As governments around the world, but in particular in the U.S. and the U.K., contemplate reining in pay in the financial sector, people still cannot let go of this nonsense.
“If one bank holds down pay, then staff will leave and go to one that doesn’t,” said one fund manager. “And if London becomes badly paid then there will be an exodus to Mumbai, Shanghai or Dubai.”
This statement is so patently false, it’s ridiculous that none of the news media challenge the people saying these things. Why is it nonsense? Transaction costs and group action.

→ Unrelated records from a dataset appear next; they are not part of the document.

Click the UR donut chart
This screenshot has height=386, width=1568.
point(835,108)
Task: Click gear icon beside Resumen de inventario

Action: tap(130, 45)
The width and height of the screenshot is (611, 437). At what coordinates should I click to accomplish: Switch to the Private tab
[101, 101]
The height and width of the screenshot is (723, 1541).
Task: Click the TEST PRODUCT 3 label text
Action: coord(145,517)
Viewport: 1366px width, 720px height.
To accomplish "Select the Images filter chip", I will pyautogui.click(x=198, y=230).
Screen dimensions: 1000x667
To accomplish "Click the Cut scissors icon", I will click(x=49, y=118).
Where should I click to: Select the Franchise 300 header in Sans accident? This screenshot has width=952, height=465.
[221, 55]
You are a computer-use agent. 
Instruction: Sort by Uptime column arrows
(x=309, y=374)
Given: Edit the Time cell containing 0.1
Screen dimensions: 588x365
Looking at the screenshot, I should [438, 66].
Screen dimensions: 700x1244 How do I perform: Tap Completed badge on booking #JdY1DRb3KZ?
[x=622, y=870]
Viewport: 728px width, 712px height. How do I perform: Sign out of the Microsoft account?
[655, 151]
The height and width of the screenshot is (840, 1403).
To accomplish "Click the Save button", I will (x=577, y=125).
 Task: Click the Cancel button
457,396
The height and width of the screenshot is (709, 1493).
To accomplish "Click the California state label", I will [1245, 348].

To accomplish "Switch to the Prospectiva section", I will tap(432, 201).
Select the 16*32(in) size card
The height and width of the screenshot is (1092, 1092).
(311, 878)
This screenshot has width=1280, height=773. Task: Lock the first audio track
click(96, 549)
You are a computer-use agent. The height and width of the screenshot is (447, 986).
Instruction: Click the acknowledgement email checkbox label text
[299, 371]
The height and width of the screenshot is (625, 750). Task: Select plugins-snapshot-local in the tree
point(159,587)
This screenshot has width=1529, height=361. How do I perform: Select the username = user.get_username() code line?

Let’s consider the claim that businesses and countries have to keep up with an “international standard of pay” to attract and retain the best talents, who would flee to “Mumbai, Shanghai or Dubai”. If you are talking about someone who is from one of those places, then it is not that hard for them to go back, so that is a credible threat. But consider you are a Londoner, whose foreign excursions are primarily to European resorts for holidays. Are you really going to lightly get on a plane to Mumbai because the pay is better? There is a transaction cost to making such a move.
Anthropologists and sociologists will point out that it takes a certain type of person to make that kind of change, and the average person of any background will not take such a gamble. Those who do will tend to be people more tolerant of risk, which may or may not be a bad thing. (Business commentators will generally say that is a good thing, but the current financial debacle begs to differ.)
Of those who do take the gamble, there will be some who realise after the fact that it was a mistake to make the move. While their old firms may have lost a good talent, the expats are now no longer the competitive threat they may have been.
Even among people who may be going back home, to Shanghai, Mumbai, etc., the case is not as clear cut as you may think. There will be many who left their homes for a reason. A reason why they might prefer not to return. For them the transaction cost of returning home may actually be higher than for a Londoner leaving their homes.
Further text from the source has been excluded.